I want space in my heart to appreciate who I am right now. There is no room to love her when I am holding on to things I can not change from the past or a version of myself that makes feel “less than” until I get there.
This year, I want embrace my life from where I really am. Who I really am. In this beautiful acceptance of my full reality. The good. The broken. The real. The honest. The shortcomings. The dreams. The wounds. The hurt. The hate. The extra pounds. The empty bank account. The friends. The loneliness. The non-ideal job. The hard marriage. The empty womb. The empty house. The therapist. The therapist I need. The faith I want but don’t have. The joy I long for but feel desperate to find. The bad habits I would like to change. The blessings I have but forget to count.
This girl. This person I am today is necessary and cherished and important. I will chose not to wound her by mishandling her. I may need to work on some things, but first…first I choose to love her. Accept her. Get to know her.

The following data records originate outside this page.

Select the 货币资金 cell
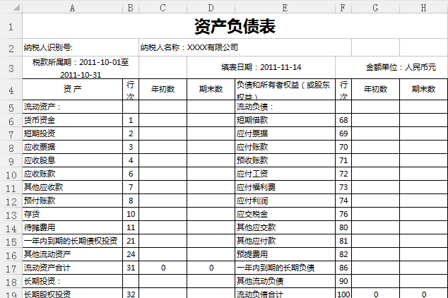click(72, 121)
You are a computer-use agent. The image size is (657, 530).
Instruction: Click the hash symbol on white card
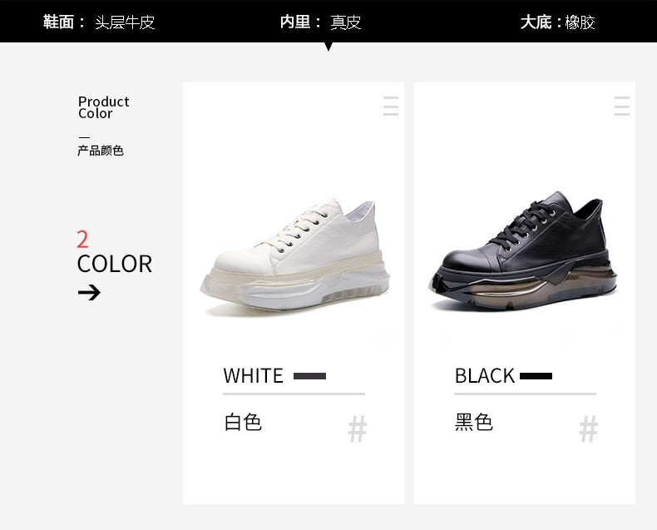click(358, 429)
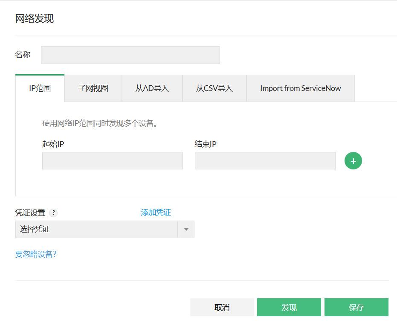Viewport: 397px width, 326px height.
Task: Focus the 名称 text field
Action: tap(130, 55)
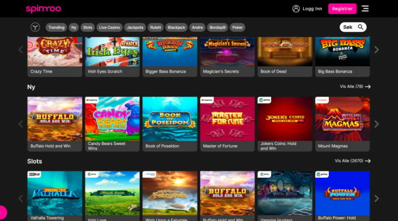Image resolution: width=398 pixels, height=221 pixels.
Task: Open the hamburger menu icon
Action: click(x=365, y=8)
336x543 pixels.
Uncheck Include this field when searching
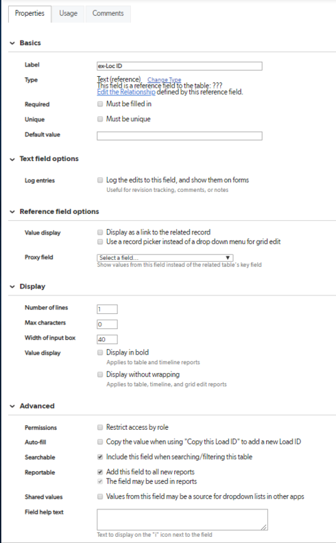tap(100, 457)
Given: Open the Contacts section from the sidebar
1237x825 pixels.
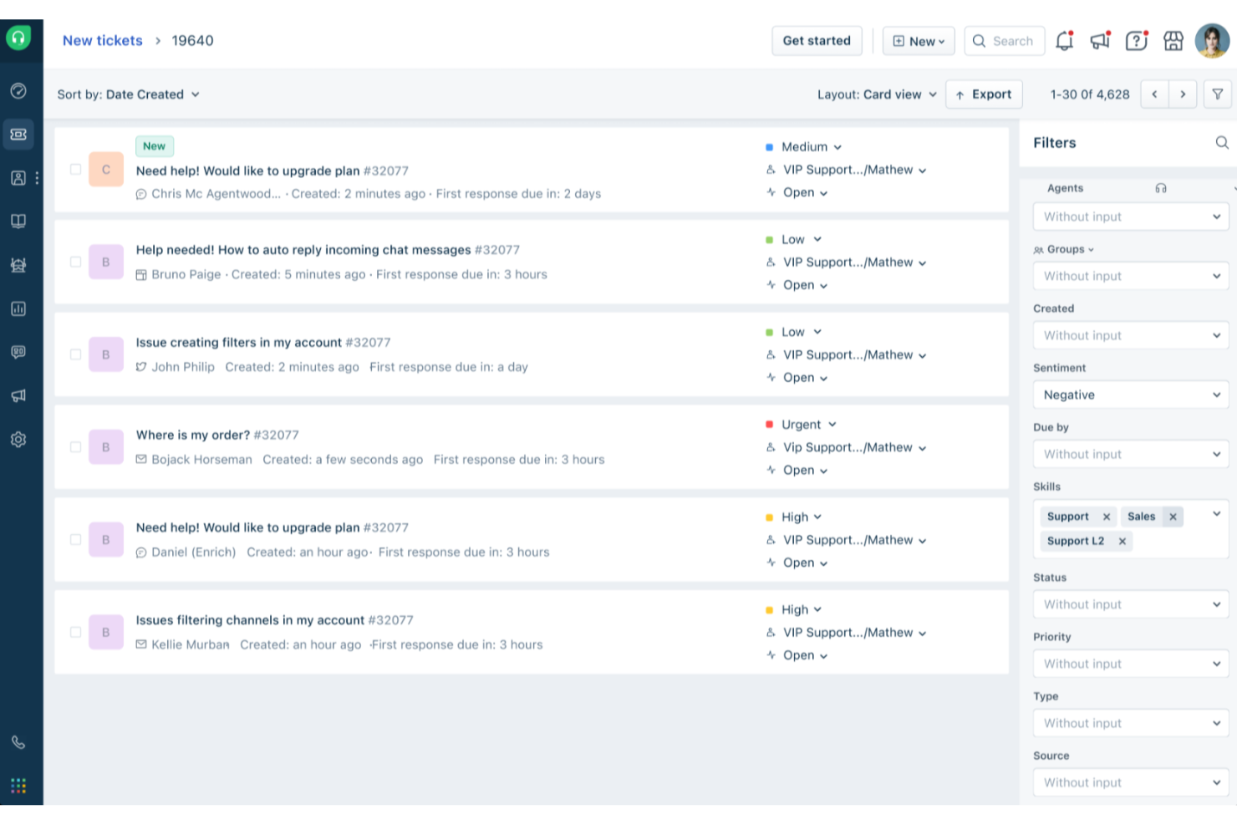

Then and only then, do I want my journey in this crazy thing called life and self discovery to be motivated by inspiration, not guilt that I have such a long way to go. I want to be inspired towards health, healing and depth of life, artistic expression, and change that allows me to be a better version of myself. A version of myself I can respect and share with others. I don’t want to be told how to be a healthier me, I want to be inspired into action.
I believe our lives look different when we start from a place of inspiration rather than guilted into change. I want to be a vessel of change that starts from a place of art and creativity and knowledge, rather than the shame or guilt that I am not doing enough. I am not being enough. I don’t know enough.
One source of action is based in emptiness and trying to prove something.
The other is action breathed into life from a source of inspiration.
This is the gift that I love so much about Gatherhaus. We try very hard not to give our community “One more thing to do” but rather, being so moved by a story or image or idea that we are empowered to change a behavior that gifts us a deeper, richer, more meaningful life.
May you find your source of acceptance and inspiration this New Year so that you will have peace in your heart and a life that feels rich instead of weighed down.